Supplied data:
=======

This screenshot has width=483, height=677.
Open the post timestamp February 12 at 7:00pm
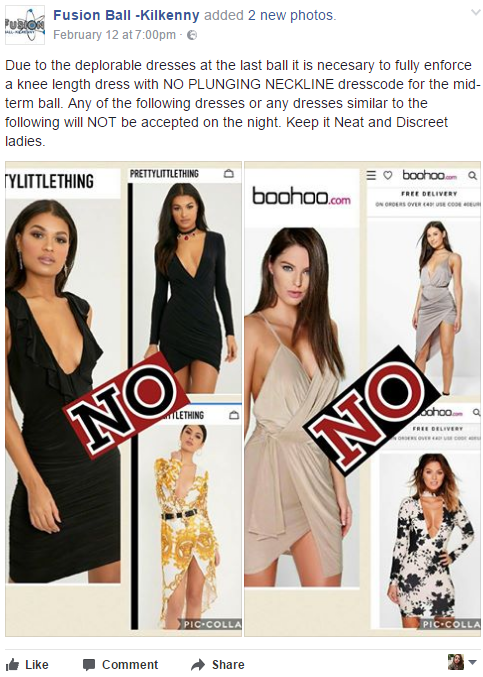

=======

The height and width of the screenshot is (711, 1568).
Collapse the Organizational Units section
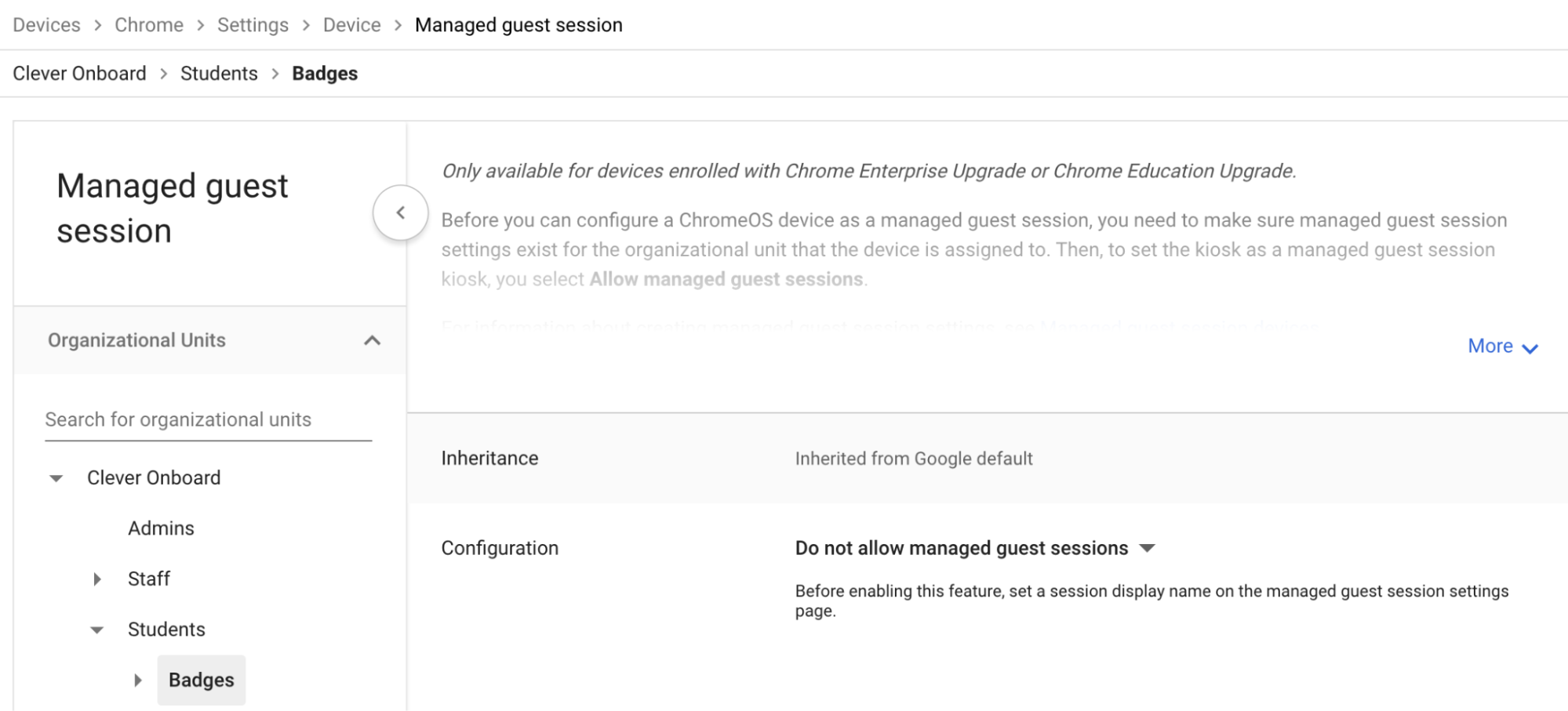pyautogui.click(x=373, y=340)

=======

Task goal: Retype the lines from the line with "This screenshot has width=483, height=677." up to and including the line with "Open the post timestamp February 12 at 7:00pm", exactly as they read.

Solution for this task:
This screenshot has width=483, height=677.
Open the post timestamp February 12 at 7:00pm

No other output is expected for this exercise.